▶ _WHAT TO WORK ON_
**a)** Answer these questions from the John Harrison Mills excerpt:
(i) What county were Aaron P. Mills and Abigail both from?
(ii) What did Mills use to scratch out pictures after returning from the field?
(iii) Which early biographer does the excerpt quote?
**b)** Rewrite the John Harrison Mills excerpt, starting at the words "John Harrison Mills" and ending after "sensibility of serious-mindedness.", with "hamlet" changed to "village".
**c)** Carry on the John Harrison Mills excerpt from the point where it stops.

▶ _EXCERPT_
▬▬▬
John Harrison Mills was born January 11, 1842, in the hamlet of Bowmansville, New York. He was the first son of Aaron P. Mills and Abigail, both from Otsego County. They were a farming family, which grew with children Daniel W., Elvira, and Aaron T. (born c. 1852). All the children worked on the farm and were raised with a Baptist sensibility of serious-mindedness.

As a child, Mills was known to mold with clay. Early biographer Benedict R. Maryniak wrote:
Long before he could read and write to a teacher's satisfaction, [he] would return from the field and use charred wood to scratch out pictures of things he'd seen. Clay turned up by his plow would be molded info figures of barnyard animals ... people instantly recognized the things he had shaped and sketched.
▬▬▬
(Stored records)
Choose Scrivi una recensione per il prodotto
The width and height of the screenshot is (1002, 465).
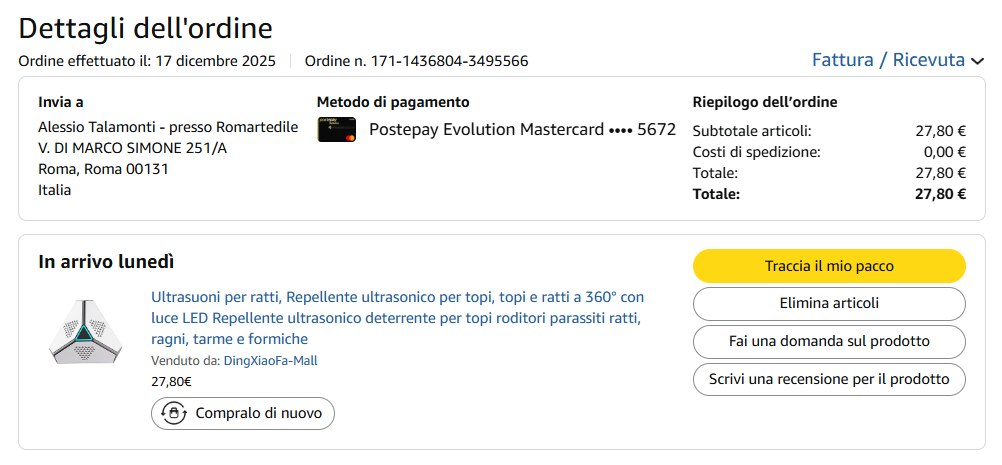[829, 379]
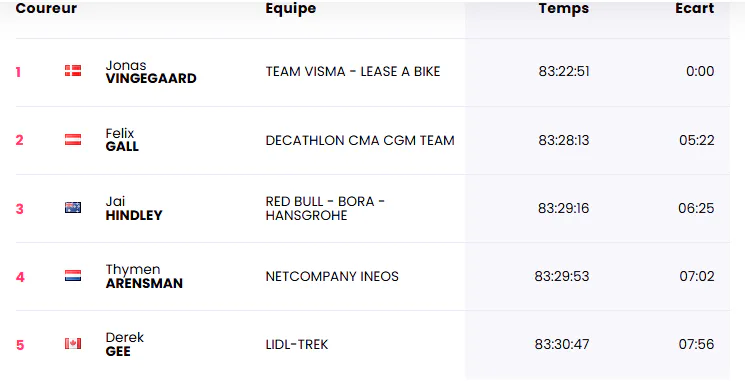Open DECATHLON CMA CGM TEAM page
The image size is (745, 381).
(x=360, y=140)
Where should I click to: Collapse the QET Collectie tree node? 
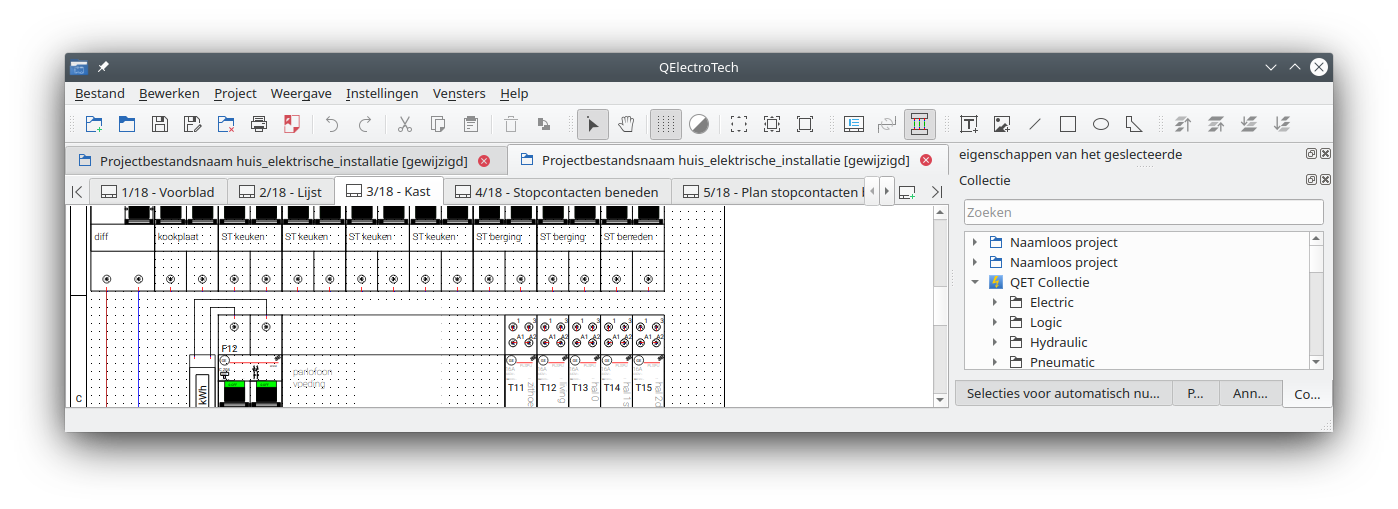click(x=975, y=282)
▬▬▬
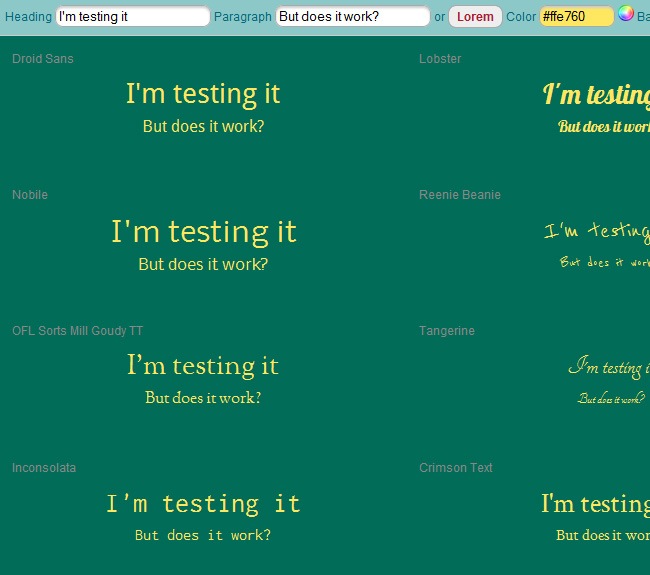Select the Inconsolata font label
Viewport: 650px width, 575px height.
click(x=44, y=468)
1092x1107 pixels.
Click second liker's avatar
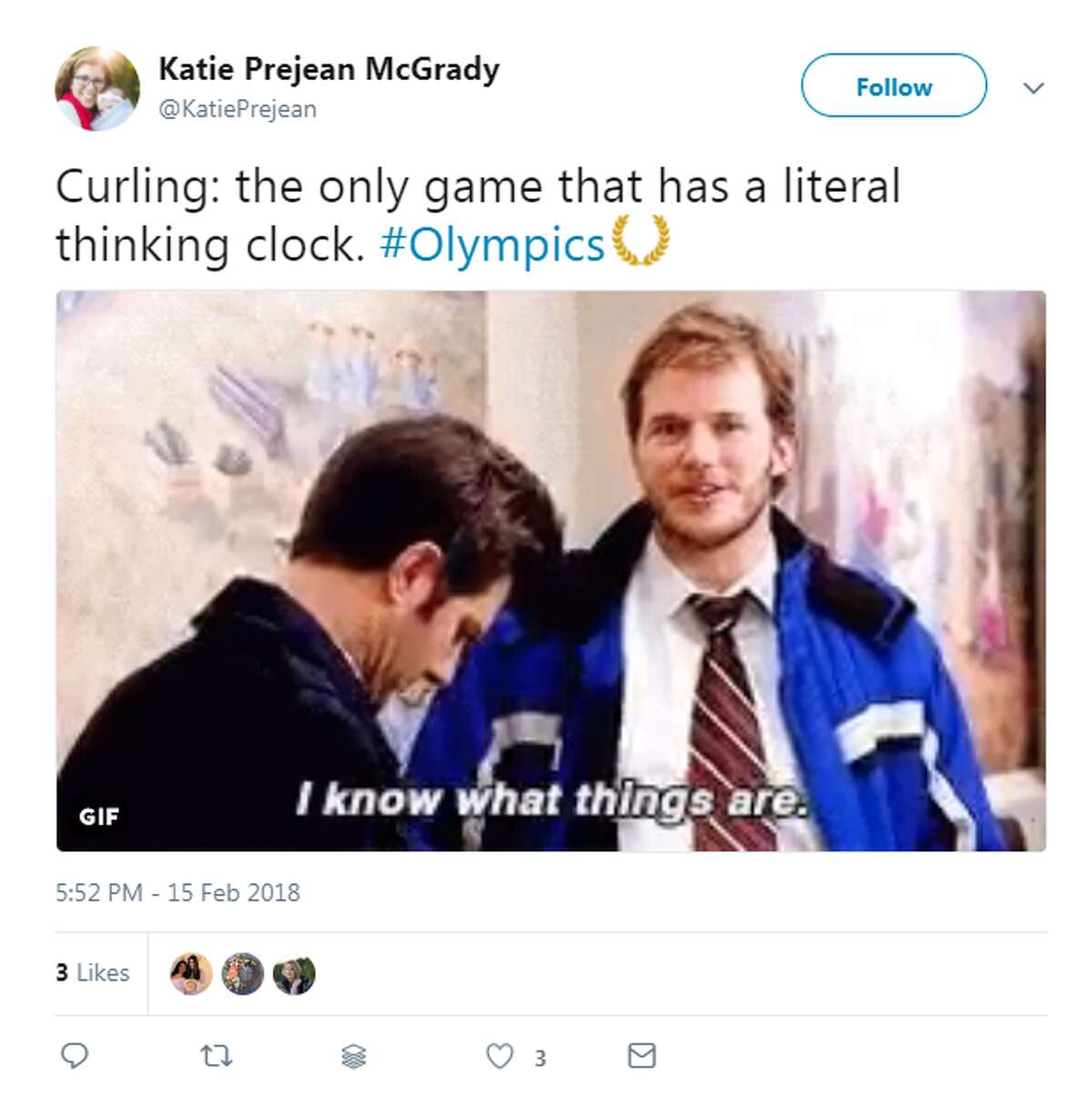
▬▬▬
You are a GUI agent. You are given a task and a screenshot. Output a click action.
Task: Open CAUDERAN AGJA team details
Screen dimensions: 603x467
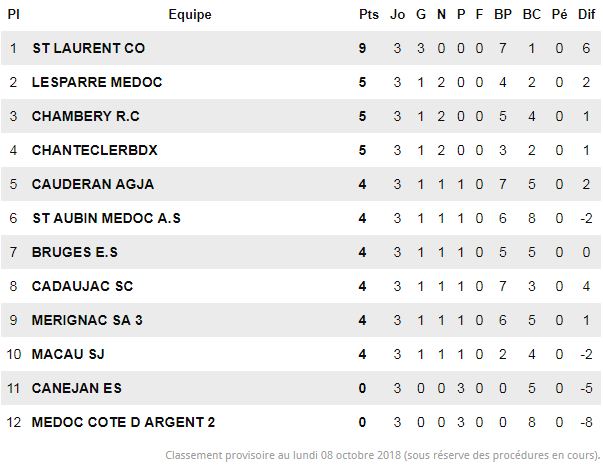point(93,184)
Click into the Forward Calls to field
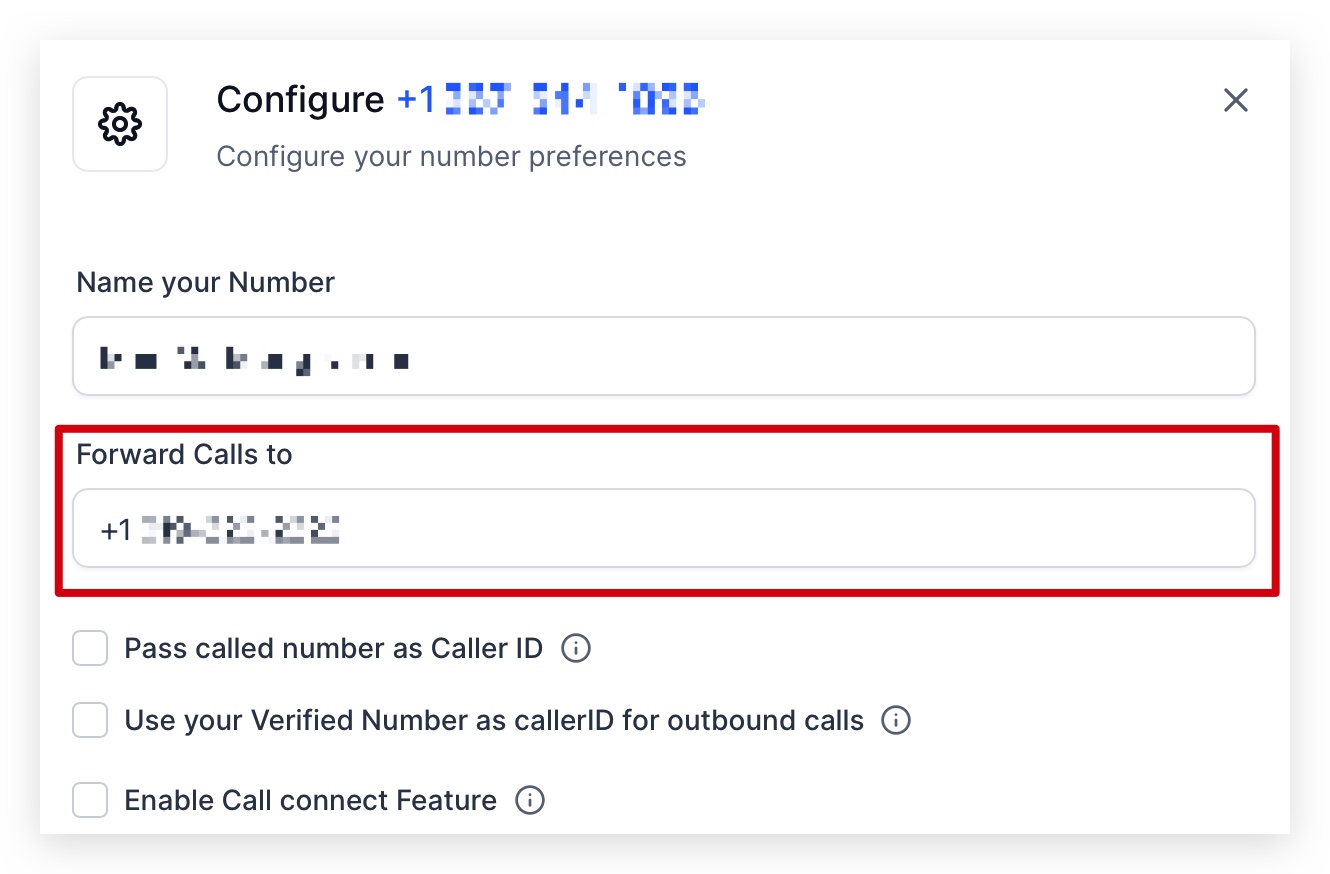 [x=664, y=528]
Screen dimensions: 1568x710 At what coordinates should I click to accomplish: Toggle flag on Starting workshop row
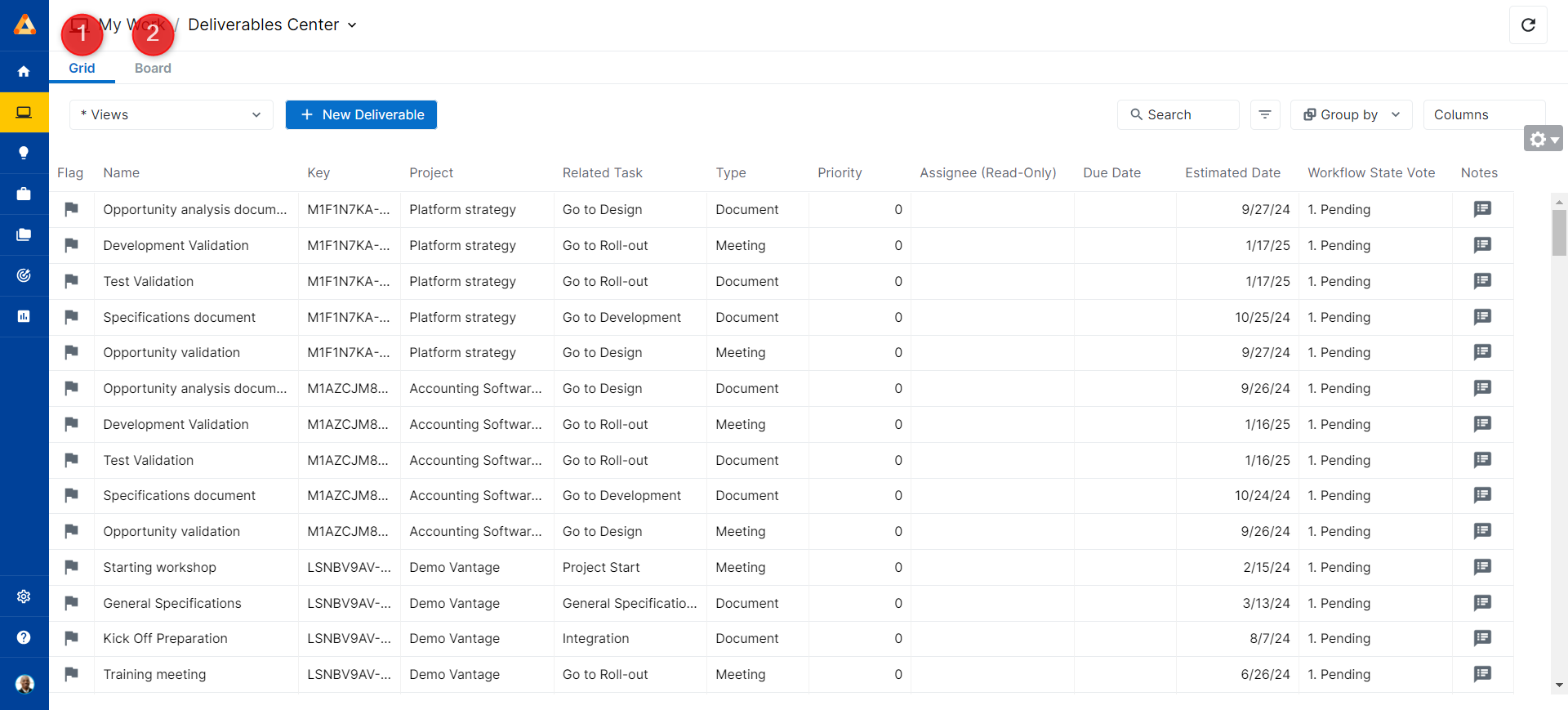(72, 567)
▬▬▬
▶ _ANSWERS FOR EACH ITEM_
**a)**
(i) Otsego County
(ii) Charred wood
(iii) Benedict R. Maryniak

**b)**
John Harrison Mills was born January 11, 1842, in the village of Bowmansville, New York. He was the first son of Aaron P. Mills and Abigail, both from Otsego County. They were a farming family, which grew with children Daniel W., Elvira, and Aaron T. (born c. 1852). All the children worked on the farm and were raised with a Baptist sensibility of serious-mindedness.

**c)**
Abigail had died by late 1855. In 1857, at age 15, Mills moved to Buffalo to become an artist. Maryniak believed Mills's father endorsed this as a step towards developing business sense. Mills became an apprentice bank-note engraver to Jack Jamison, but suffered eye strain. He then took up marble work with sculptor William Lautz and painting with Lars Gustaf Sellstedt and, with encouragement from William H. Beard, began doing portraits. At age 17, Mills painted a portrait of his father. He camped along the Niagara River 1859–1860 and sold paintings. That year in the fall he was noted as a member of the Nameless Club and had given a talk.
By December 1860, Mills had rented rooms for a studio in Buffalo, in the Weed Block building.

== War experience ==
After the April 1861 Battle of Fort Sumter, Mills enlisted for the Union in the Civil War, aged 19. On May 8, he mustered out with the 21st New York Volunteer Infantry, which joined the Army of the Potomac for the duration of the war. By May 21, they had established "Camp Buffalo" and then "Fort Buffalo" at Washington, DC. Mills carried out the record keeping of the regiment in the early days of their deployment. He also painted some portraits of soldiers and camps. They took part in the First Battle of Bull Run on July 21, 1861, during which Mills was a private of Company D.

He next fought on August 30, 1862, in the Second Battle of Bull Run. He later recorded personal details of the battle in his Chronicles.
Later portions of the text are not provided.